Saturday, 19 November 2005

Refuge An Unnatural History by: Terry Tempest Williams

Refuge: An Unnatural History of Family and Place
Terry Tempest Williams
Vintage Books

This book is so powerful and so moving, it brought me to tears in more than one place. This is an amazing story of place, family, love, and the desert. Last winter I had to read one of Williams’ books for a course and have become addicted to her writings. Williams is a Mormon naturalist who pushes the boundaries of both, and her unique insights bring a freshness to both faith and preservation. I have tracked down and read all of her books that are currently in print, and this is the most powerful of them. Terry states in another book, “The great silences of the desert are not void of sound, but void of distractions.” This book is about the silences and the distractions of death, the death of her mother and of the bird refuge that she loved and that was her solace. The chapter headings are unique, written as a journal, but not by date but by lake height. As the Great Salt Lake rose to record heights in the mid-1980’s, Terry’s mother was dying of cancer, and the Salt Lake’s rising was flooding the Bear River Migratory Bird refuge. The refuge was sacred to Terry as a place she and her grandmother would visit together, and as a place to get alone outside of the city to reflect, meditate and believe.

Terry begins the prologue with “Everything about the Great Salt Lake is exaggerated – the heart, the cold, the salt, and the brine. It is a landscape so surreal one can never know what it is for certain. … Most of the women in my family are dead. Cancer. At thirty-four, I became the matriarch of my family.” pg.3. This book chronicles one woman’s love of the desert, of the bird refuge and of her family. It tells the story of cancer clusters in the desert where the US Government tested thousands of nuclear devices from the 1940’s to the 60’s.


Journey with one woman, through disease, death, destruction and the desert; journey with her both through the physical landscape and the internal one, to a new place- a place of determination and desire to make change and to grow from all she has been through.


Terry states in the epilogue, “I belong to a clan of One-Breasted Women. My mother, my grandmothers, and six aunts have all had mastectomies. Seven are dead. The two who survive have just completed rounds of chemotherapy and radiation.” pg. 281. This is a story of a strong woman who shares her pain, and her strength, to help us all see what could be possible with the triumph of the human spirit.

» Work instructions:
a – Print the portion of the review of Refuge starting at "Journey with one" and ending at "has been through.".
b – In the review of Refuge, what are the chapter headings organized by instead of by date?
c – The review of Refuge calls the book an amazing story of several things. List all of them.

» Provided information:
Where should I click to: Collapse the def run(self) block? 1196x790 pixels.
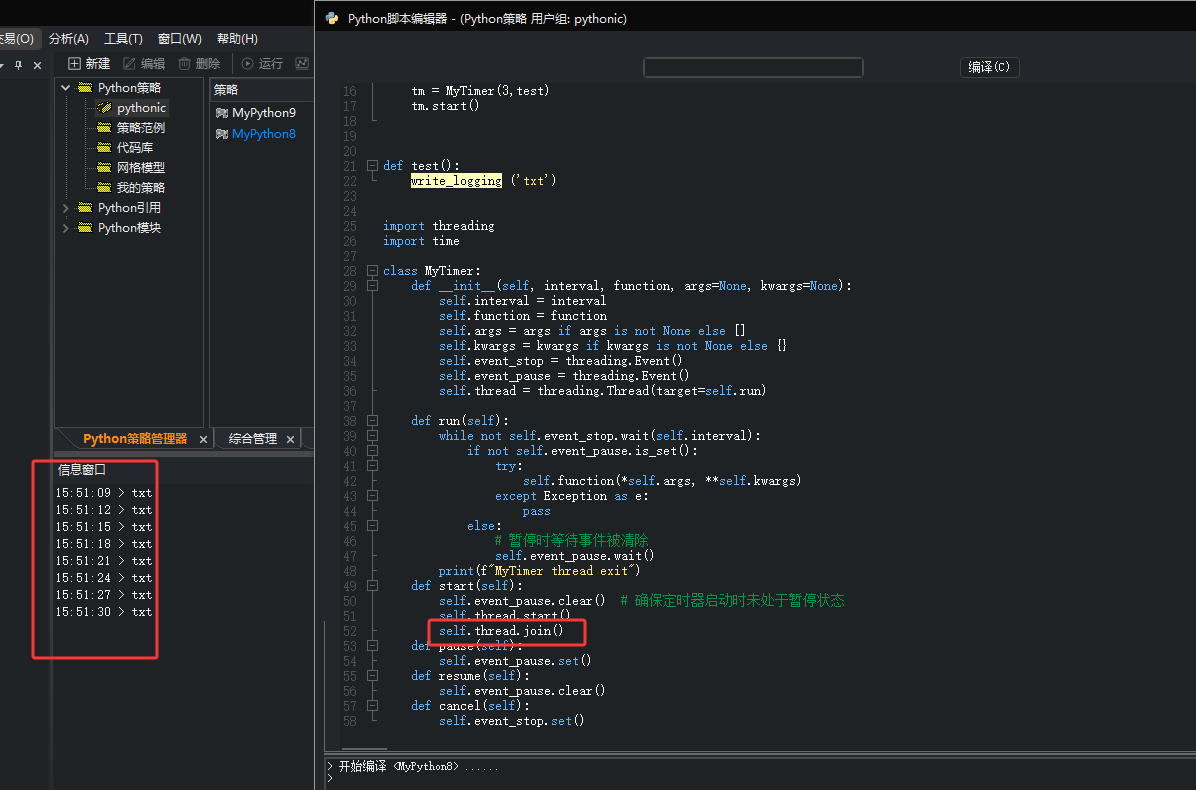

---

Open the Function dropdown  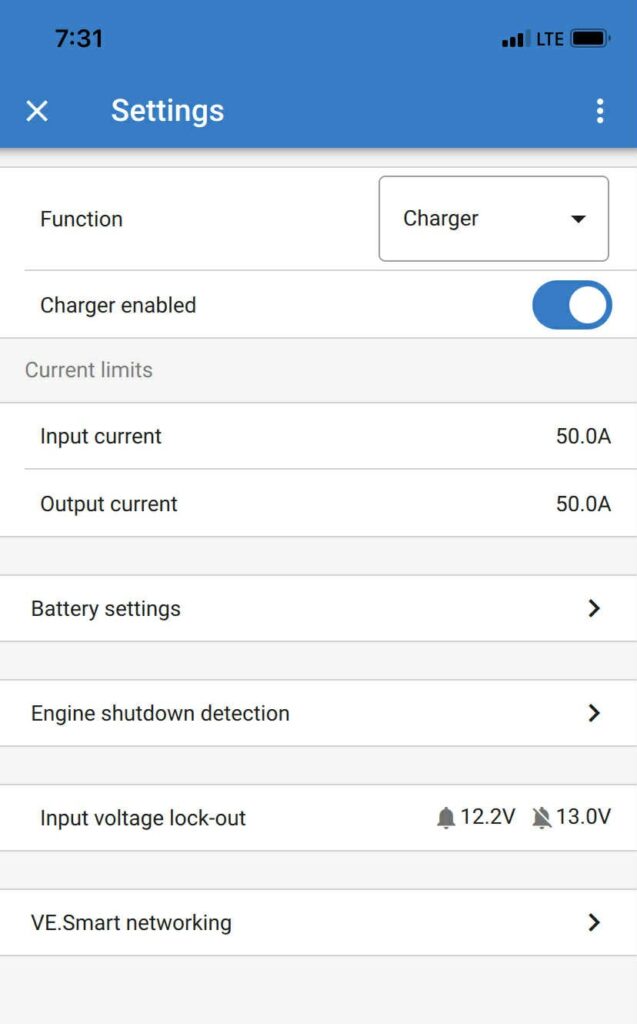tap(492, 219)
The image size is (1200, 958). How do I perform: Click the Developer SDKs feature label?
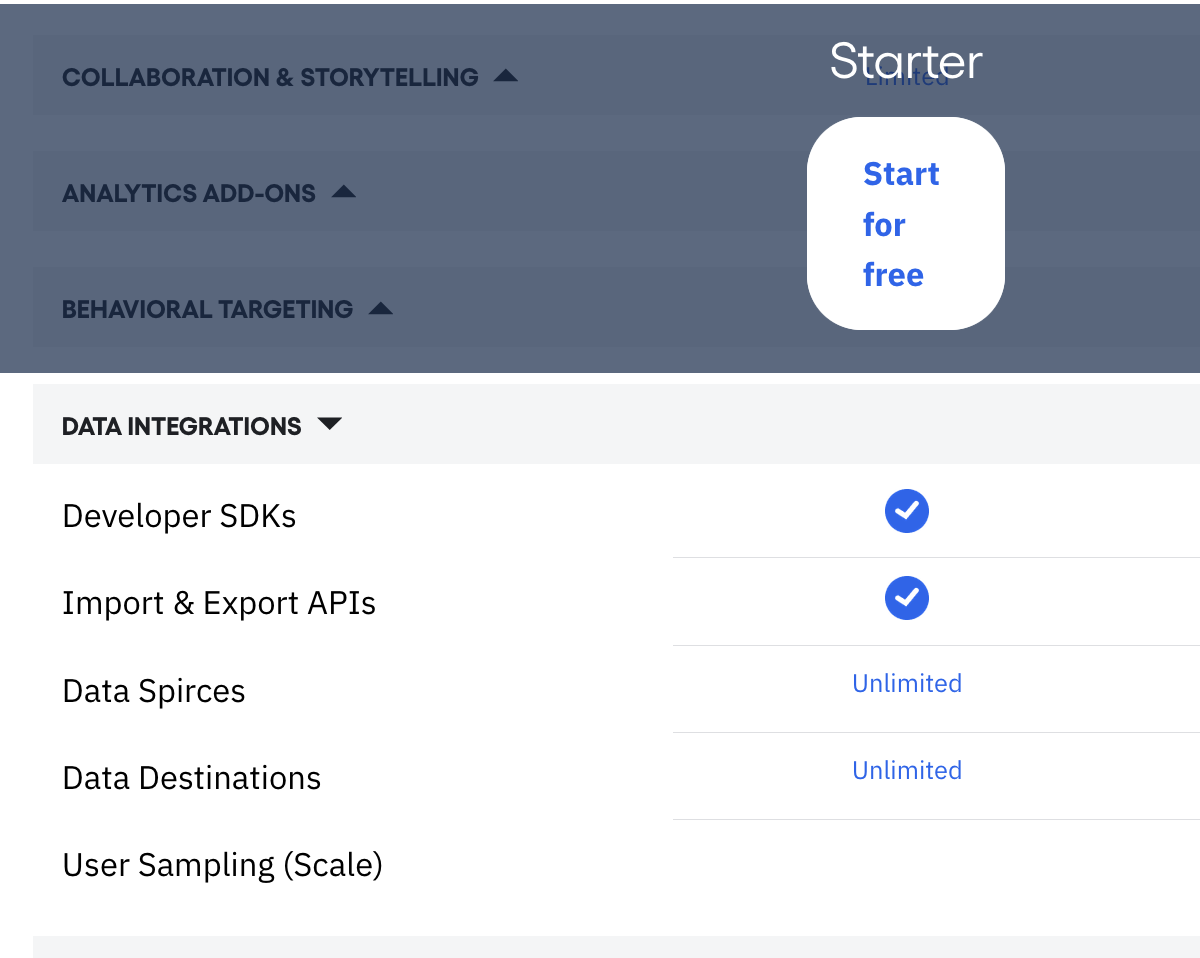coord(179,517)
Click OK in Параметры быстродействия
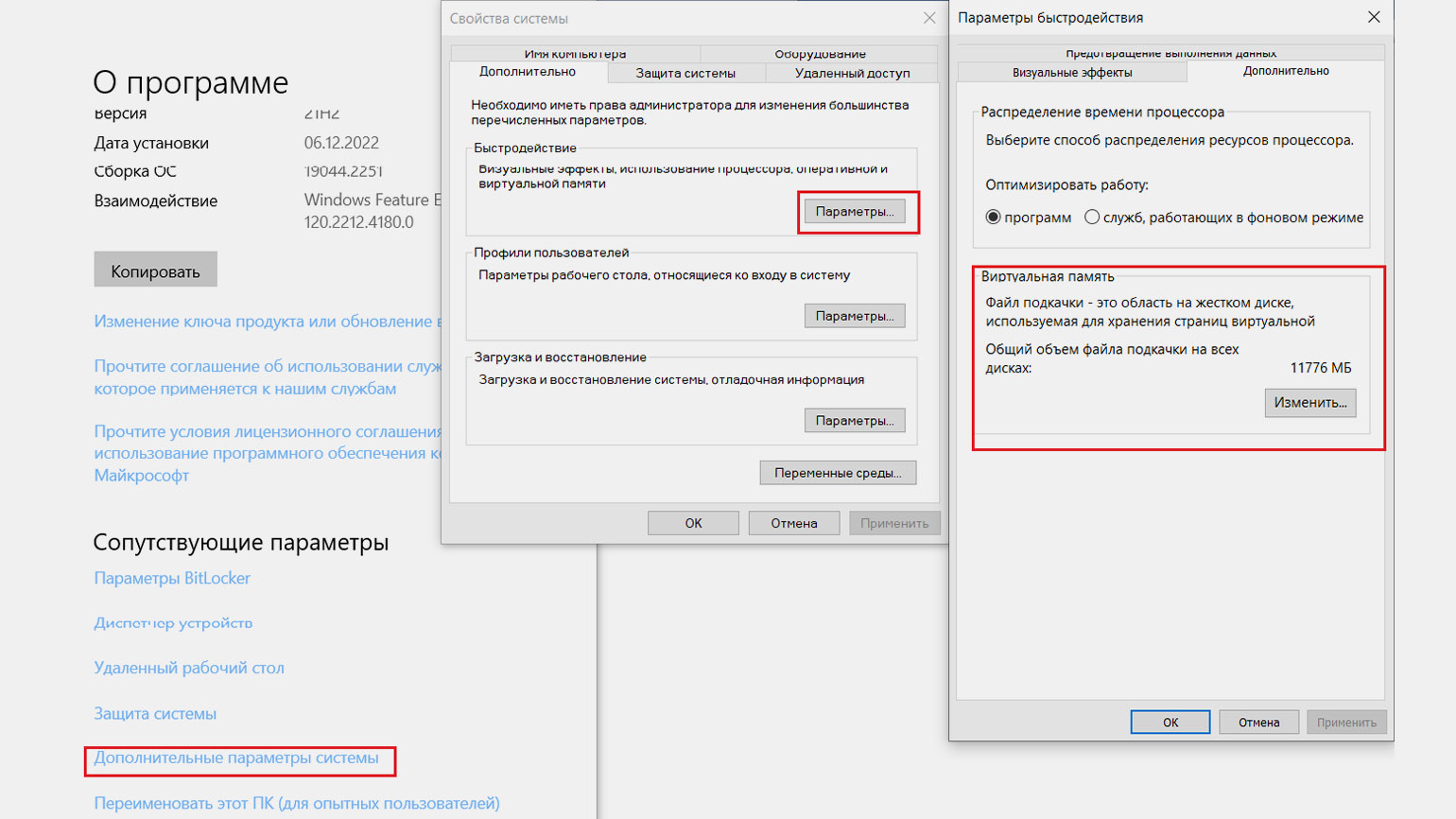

» Responses:
a –
Journey with one woman, through disease, death, destruction and the desert; journey with her both through the physical landscape and the internal one, to a new place- a place of determination and desire to make change and to grow from all she has been through.

b – Lake height

c – Place, family, love, the desert